In the 2018-19 season, a Big Ten title and a national crown are certainly within reach — particularly with the conference championships taking place in Bloomington.
“We’ve really been able to get some top recruits to commit and come to IU,” diving Coach Drew Johansen said. “I see our women’s team vying for that top spot, top diving program in the country, just like the men. It would be nice to see that happen, both programs, in the same year.”
Last year, the women’s swim and dive team ranked ninth in the country, and both the swimming and diving sides have top athletes returning to Bloomington this year.
For the swimmers, all conversations start and end with King.
She’s a Big Ten champion, a national champion, an Olympic champion and a world record holder. Her competition in the 2018-19 season is no one but herself as she looks to take down her own personal best times.
In her final season at IU, King will be a leader to the younger swimmers on the team.
“I want to kick butt, and do things I haven’t done before," King said. "Hopefully breaking 56 seconds in the 100 breast stroke, that’s been my goal since freshman year, winning both my events at NCAA's and having a good all-around year.”

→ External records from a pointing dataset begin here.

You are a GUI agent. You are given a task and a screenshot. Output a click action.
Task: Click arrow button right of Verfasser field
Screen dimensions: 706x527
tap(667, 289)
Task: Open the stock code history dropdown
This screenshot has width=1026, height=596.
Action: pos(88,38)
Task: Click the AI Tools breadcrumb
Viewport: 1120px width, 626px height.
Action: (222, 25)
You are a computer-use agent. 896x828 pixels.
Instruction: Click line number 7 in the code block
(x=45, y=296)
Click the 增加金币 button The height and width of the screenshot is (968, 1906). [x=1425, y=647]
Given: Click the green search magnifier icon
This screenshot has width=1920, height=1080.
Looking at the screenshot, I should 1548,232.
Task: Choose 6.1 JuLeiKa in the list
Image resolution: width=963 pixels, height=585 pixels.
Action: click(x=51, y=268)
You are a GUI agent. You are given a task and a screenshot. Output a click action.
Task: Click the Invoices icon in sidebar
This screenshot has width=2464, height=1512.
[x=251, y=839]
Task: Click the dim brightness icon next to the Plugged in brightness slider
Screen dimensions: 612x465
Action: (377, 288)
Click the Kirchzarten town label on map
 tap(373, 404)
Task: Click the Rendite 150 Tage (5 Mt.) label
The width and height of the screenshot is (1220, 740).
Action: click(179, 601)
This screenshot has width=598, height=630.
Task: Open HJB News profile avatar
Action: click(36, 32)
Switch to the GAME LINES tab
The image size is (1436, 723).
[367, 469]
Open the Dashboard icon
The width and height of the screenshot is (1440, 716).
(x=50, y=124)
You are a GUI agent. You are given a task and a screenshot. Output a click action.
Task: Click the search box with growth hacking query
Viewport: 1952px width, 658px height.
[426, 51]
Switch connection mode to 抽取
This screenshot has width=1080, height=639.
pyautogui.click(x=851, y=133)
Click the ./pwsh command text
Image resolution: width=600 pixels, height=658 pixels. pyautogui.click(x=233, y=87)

The team itself is a relatively young group, with just seven seniors.
Of the freshmen, Christin Rockway may be the most anticipated.
Rockway joins the Hoosiers from Valrico, Florida and has had a strong summer leading to her first season in Bloomington. As students at IU began the 2018 fall semester, Rockway was in Fiji, competing in the Junior Pan Pacific Championships.
In addition, the Hoosiers will be adding another member of the Looze family this season. Mackenzie Looze, the daughter of swimming Coach Ray Looze, joins the IU team as a freshman this season. Looze also competed in the Phillips 66 Nationals.
On the diving side, the Hoosiers will once again be led by senior Jessica Parratto — who is in her sixth year at IU. She was the IU female athlete of the year in 2015, a U.S. Olympian in 2016 and a two-time defending Big Ten champion in the platform dive.
“These six years go by fast,” Parratto said. “I’m going to cherish every moment, and definitely give 110 percent every single time I compete for my girls.”
Johansen also discussed the effect Parratto has had on the IU program.
She has been a key part of turning IU into a national contender, and she has helped the Hoosiers immensely in recruiting. Parratto has given legitimacy to IU as high school divers go through the recruitment process.
It’s an effect King, and now graduated Kennedy Goss, have had on the swimming side. The dominance of those two during their careers in Bloomington has helped the Hoosiers bring in talented classes of freshmen year after year, which will keep the program strong even after King and Parratto leave.
Though for now, the Hoosiers can’t practice in their home pool. As repairs are being conducted on the Olympic-size pool at the Student Recreational Sports Center until October, the Hoosiers will practice at the two outdoor pools on campus.
The start date of the King and Parratto farewell tour is not yet known, as the 2018-19 season schedule is not out. Last season, the Hoosiers didn’t start their season until Oct. 20.
IU will be competing in the ACC/Big Ten challenge at Purdue early in the season before ultimately coming back to Bloomington for the Big Ten championship meet.
The 2018-19 season will mark the end of an era for King and Parratto — both of whom have changed the IU swim and dive program.
They will look to leave Bloomington with a bang.